▸ **Stated exercise**:
Express the lines of the listing between the line holding "is (1386, 552)." and the line holding "Action: 312,421", inclusive, as a JSON list of strings, one string per line, leaving out blank lines.
═══ Data section ═══
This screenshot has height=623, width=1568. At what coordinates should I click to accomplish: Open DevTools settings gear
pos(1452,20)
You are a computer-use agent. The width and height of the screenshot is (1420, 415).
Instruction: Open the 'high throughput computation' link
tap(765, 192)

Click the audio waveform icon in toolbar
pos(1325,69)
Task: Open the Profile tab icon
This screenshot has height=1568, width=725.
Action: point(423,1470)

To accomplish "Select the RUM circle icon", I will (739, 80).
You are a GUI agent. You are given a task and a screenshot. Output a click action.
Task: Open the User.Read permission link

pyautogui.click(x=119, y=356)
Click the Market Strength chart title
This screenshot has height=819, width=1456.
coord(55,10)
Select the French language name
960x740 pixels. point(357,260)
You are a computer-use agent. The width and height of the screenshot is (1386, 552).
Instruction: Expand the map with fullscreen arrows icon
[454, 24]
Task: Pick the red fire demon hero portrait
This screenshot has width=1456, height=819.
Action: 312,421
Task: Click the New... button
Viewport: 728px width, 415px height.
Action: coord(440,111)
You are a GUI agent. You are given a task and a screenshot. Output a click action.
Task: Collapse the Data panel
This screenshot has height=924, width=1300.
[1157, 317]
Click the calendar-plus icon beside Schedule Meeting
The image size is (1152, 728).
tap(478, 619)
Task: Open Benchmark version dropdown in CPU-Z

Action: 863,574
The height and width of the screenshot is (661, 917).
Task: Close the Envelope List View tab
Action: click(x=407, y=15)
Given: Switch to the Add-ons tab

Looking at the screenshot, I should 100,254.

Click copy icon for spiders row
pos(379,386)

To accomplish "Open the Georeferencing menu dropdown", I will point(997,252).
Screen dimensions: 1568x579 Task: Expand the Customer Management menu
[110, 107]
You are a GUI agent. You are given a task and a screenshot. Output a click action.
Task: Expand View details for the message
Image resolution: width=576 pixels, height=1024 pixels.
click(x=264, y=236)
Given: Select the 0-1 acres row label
═══
▸ **Final answer**:
[
  "You are a computer-use agent. The width and height of the screenshot is (1386, 552).",
  "Instruction: Expand the map with fullscreen arrows icon",
  "[454, 24]",
  "Task: Pick the red fire demon hero portrait",
  "This screenshot has width=1456, height=819.",
  "Action: 312,421"
]